No jardim. Sentei-me na bancada. Curvei a coluna. Apoiei a cabeça com as mãos no queixo enquanto os cotovelos pousavam nos joelhos. Ganhei a forma de banana. – Será que vem? – perguntei-me. Consultei as horas. Duas passavam da combinada.

“Neste momento não é possível estabelecer a ligação que deseja. Por favor, ligue mais tarde”, disse, profissionalmente, uma funcionária da companhia de telefonia. A noite surpreendeu-me. Ximeliani não apereceu. O sol do meu íntimo apagava-se. O coração ardia. A alma chorava.

– Minha Ximeliani! – disse eu, incapaz de conter a emoção diante daquela que esperei horas a fio.
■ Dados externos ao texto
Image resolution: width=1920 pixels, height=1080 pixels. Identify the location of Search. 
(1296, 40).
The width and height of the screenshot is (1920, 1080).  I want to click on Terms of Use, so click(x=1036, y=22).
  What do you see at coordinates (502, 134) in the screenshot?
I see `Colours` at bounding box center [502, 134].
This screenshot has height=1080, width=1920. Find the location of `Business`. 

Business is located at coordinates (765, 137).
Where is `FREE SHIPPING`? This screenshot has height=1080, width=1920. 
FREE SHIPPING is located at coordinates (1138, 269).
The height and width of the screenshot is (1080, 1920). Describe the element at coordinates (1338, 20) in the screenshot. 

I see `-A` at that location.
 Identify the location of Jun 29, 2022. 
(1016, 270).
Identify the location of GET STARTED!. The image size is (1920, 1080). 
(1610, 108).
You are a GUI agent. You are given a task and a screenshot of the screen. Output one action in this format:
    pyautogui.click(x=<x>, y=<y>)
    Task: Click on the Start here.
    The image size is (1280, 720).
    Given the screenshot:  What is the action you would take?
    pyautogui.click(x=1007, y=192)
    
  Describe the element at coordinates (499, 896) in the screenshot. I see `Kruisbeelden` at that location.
Ximeliani aproximou-se e, sem verbo, desculpou-se pelo atraso. Tocou-me com os lábios leves, adornados de batom. Senti-me a flutuar como uma alga nas ondas. A nadar com destreza como um golfinho. A voar com ginga como uma águia. Uf! Depois do beijo senti-me regenerado.

– Vou conhecer a tua casa hoje – disse Ximeliani guiando-me com a mão até a saída do jardim. – Será este o dia dos sonhos? – perguntei-me em pensamentos se seria aquele o dia que me fora prometido pela esperança que tive. O dia em que Ximeliani apareceria como um presente divino. Como um estalo de rosas. Certamente que nesse dia me abriria as portas do seu corpo.

No chapa. Contei cuidadosamente os centavos enquanto Ximeliani vigiava, com olhar roubado, a carteira que vomitava as moedas. Talvez se desapontasse por não ver notas. Paguei ao cobrador. Descemos do chapa. Deixámo-nos engolir pelos caminhos arenosos do subúrbio. – Podemos entrar – disse eu quando curvámos a vedação espinhosa do quintal.

– É aqui? – perguntou Ximeliani com desdém, virando os lábios, o de cima para o lado direito e o debaixo para o esquerdo, quase deformando a boca. Parada, comigo, na entrada, deixou os olhos passiarem a vigiar o quintal. Fez o censo do património. Pobreza é o que viu. – Já conheço a tua casa. Passo a visitar-te – disse ela em jeito de suspiro.

– Não vais entrar? – perguntei.

– Não. Já devia estar em casa a esta hora. – Exibiu-me as costas. Desapareceu.

Dias. Semanas. Meses. Nada de visita da Ximeliani. Com a mente a fantasiar a sua presença, ouvia música. Parecia que Ximeliani é que interpretava o título “Penso em teu nome” da Bela Flor, aquela cantora moçambicana, macua, que esta geração desconhece por excesso de pandza e dzukuta entre outros estilos musicais ainda em improviso. Lia um livro. Mais fantasticamente ainda, a Ximeliani surgia. Dançava-me marrabenta nos parágrafos. Sorria em cada letra do livro “Balada de amor ao vento” da Paulina Chiziane.

Soube, anos depois, que Ximeliani era donzelinha do empresário português, Rodrigues de Sousa, que cá viera em busca de oportunidades de negócio. Mesmo assim, eu esperava pela Ximeliani com muita paciência. Aprendera com a vida que a paciência não decepcionava ninguém.

O tempo havia-me curado da paixão doentia pela Ximeliani quando uma mulher aparentemente velha, dirigindo a caminhada de um grupo de meninos mestiços me parou no meu caminho ao trabalho. – Bom dia – disse a mulher, reduzindo os passos até ganhar a pausa. Estudei-lhe a aparência até reconhecer a jovem Ximeliani naquele rosto de vovó.

– Ximeliani! – suspirei como naquele encontro no jardim.

– Sou eu – respondeu com um sorriso mecânico.

– E esses mulatinhos?

– São meus filhos. Aquele tuga lixou-me com isto tudo e foi para Lisboa. Não serás a minha salvação?

Em resposta, exibi-lhe as costas como ela fez um dia à entrada do meu quintal.